In those comments, Powell appeared to be providing “a dovish offset to the neo-hawkish statement” about how high rates might go, economist Joseph Brusuelas of the consulting firm RSM said. Investors are now pegging the September rate hike at half a percentage point.

Diane Swonk, chief economist at KPMG, said she expects to see rates continue to rise significantly. “The move to 2.25-2.5% is not enough to derail the inflation we are enduring, which means that Powell will have to prime the pump for more rate hikes in September, despite a sharp slowdown in growth,” she wrote in comments earlier Wednesday. “Our own analysis is that the Fed will have to raise rates to a 3.75% to 4% target range and that unemployment will nip at 6% before inflation cools back to the Fed’s 2% target.”

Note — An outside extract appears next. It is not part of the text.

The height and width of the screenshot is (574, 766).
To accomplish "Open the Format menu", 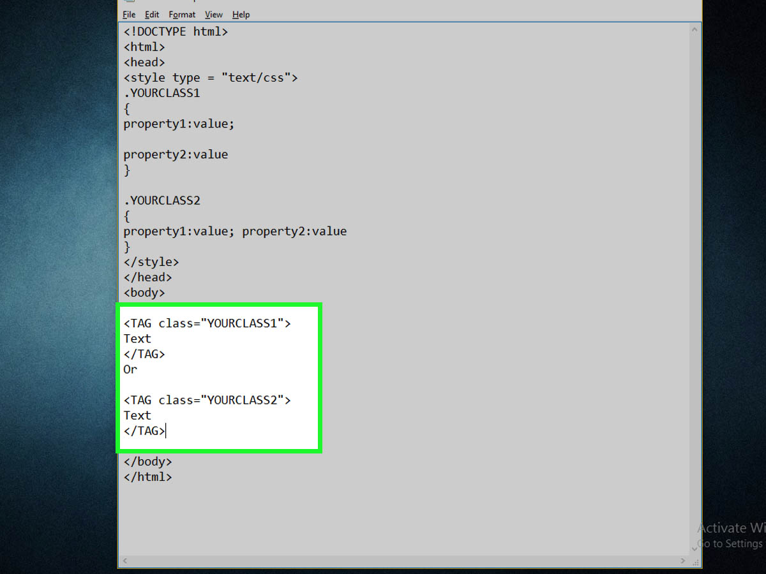I will pos(182,15).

No recession, for now: Powell reiterated that the Fed is aiming for a soft landing, in which growth eases without going negative. He also said he doesn’t think the U.S. economy is currently in a recession, regardless of what’s announced in Thursday’s preliminary GDP report for the second quarter.

“While many are worried that the economy is verging on recession, Fed officials see the glass as half full, with the strong labor market allowing the economy to withstand rapid monetary tightening,” said Bloomberg economists Anna Wong, Yelena Shulyatyeva, Andrew Husby and Eliza Winger. At the same time, though, the economists warned that they see “little chance that the Fed will pause its rate hikes later this year, as markets currently expect.”

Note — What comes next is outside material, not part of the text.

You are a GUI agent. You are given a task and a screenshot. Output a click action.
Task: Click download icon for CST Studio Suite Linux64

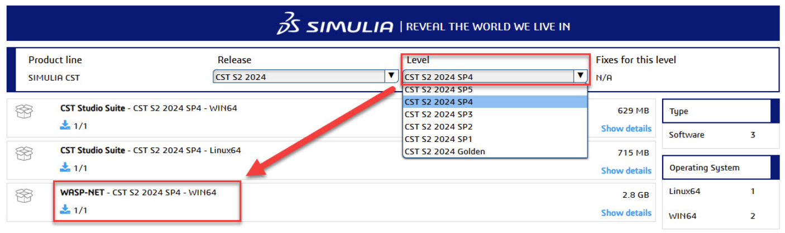click(65, 168)
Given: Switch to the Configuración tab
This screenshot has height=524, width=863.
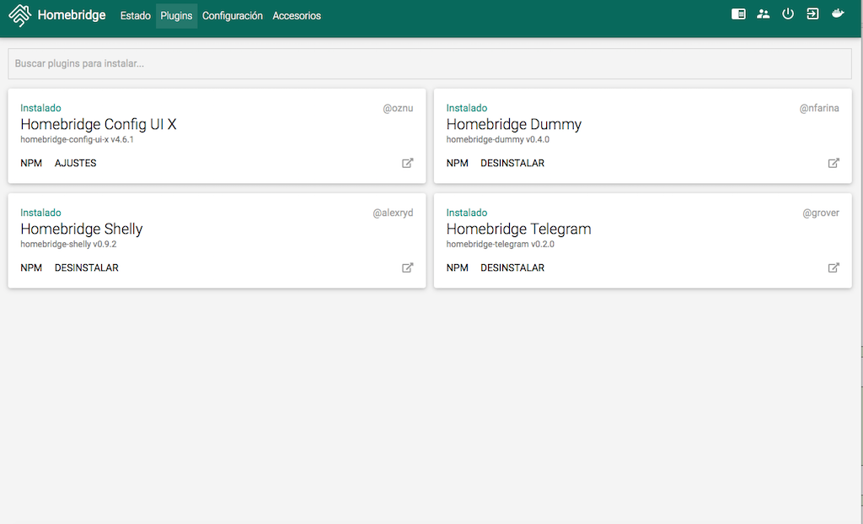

Other analysts agree with this less optimistic assessment of the outlook for next year. “We think a soft landing is unlikely,” economists at BlackRock said in a note. “Central banks today face sharp trade-offs between growth and inflation. We expect the Fed to change course only next year, when the economic effects of rate rises become clear.”

Stay tuned: Whatever course the economy takes in the coming months, the Fed on Wednesday appears to have achieved its goal of reassuring firms and investors about the state of the economy, while leaving itself plenty of room for maneuvering in the future, says economist Paul Krugman. “The Fed's actions and words today were sublimely boring, and I mean that in the best way,” he wrote. “No surprise on policy, no future commitments that will hinder its ability to ‘adjust the stance of monetary policy as appropriate.’ The next meeting may be more interesting.”

Quote of the Day

“When my predecessor got Covid, he had to get helicoptered to Walter Reed Medical Center. He was severely ill. Thankfully, he recovered. When I got COVID, I worked from upstairs of the White House, in the offices upstairs for that five-day period. The difference is vaccinations, of course, but also three new tools free to all and widely available. You don’t need to be a president to get these tools used for your defense. In fact, the same booster shots, the same at-home test, the same treatment that I got is available to you. … And to my friends in Congress, let’s keep investing in these tools — vaccinations, treatments, tests and more — so we can help making them available to the American people on a permanent basis.”

– President Joe Biden, speaking Wednesday from the White House Rose Garden after testing negative for Covid-19. Biden had tested positive last Thursday and experienced what the White House called mild symptoms. Additional pandemic funding has been stalled in Congress for months.